## [EXERCISE GOAL]
All lines in the entries below that hold "computer" make up the answer.

# # #

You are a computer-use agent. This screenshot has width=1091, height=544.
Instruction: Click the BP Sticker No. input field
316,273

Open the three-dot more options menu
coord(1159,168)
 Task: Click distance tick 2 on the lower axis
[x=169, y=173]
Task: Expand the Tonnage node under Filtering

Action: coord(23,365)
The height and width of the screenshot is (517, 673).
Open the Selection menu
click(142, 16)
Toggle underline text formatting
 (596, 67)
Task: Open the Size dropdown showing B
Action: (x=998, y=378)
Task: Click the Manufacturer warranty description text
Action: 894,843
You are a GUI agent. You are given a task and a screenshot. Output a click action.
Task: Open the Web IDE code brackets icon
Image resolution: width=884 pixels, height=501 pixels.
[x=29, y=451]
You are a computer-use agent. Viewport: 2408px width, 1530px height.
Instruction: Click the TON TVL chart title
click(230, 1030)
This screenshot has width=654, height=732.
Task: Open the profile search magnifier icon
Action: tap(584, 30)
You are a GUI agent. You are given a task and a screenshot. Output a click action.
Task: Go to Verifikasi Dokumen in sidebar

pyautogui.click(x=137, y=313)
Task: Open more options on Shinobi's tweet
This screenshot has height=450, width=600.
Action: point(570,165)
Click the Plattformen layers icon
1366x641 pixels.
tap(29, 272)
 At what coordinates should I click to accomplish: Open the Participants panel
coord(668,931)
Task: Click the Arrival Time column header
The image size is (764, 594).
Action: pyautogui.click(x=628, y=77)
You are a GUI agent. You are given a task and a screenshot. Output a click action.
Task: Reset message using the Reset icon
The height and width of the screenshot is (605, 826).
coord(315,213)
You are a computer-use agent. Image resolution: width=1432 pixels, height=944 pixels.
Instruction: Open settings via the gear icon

# # #

## [WRITTEN SOLUTION]
You are a computer-use agent. This screenshot has width=1091, height=544.
You are a computer-use agent. Viewport: 2408px width, 1530px height.
You are a computer-use agent. Image resolution: width=1432 pixels, height=944 pixels.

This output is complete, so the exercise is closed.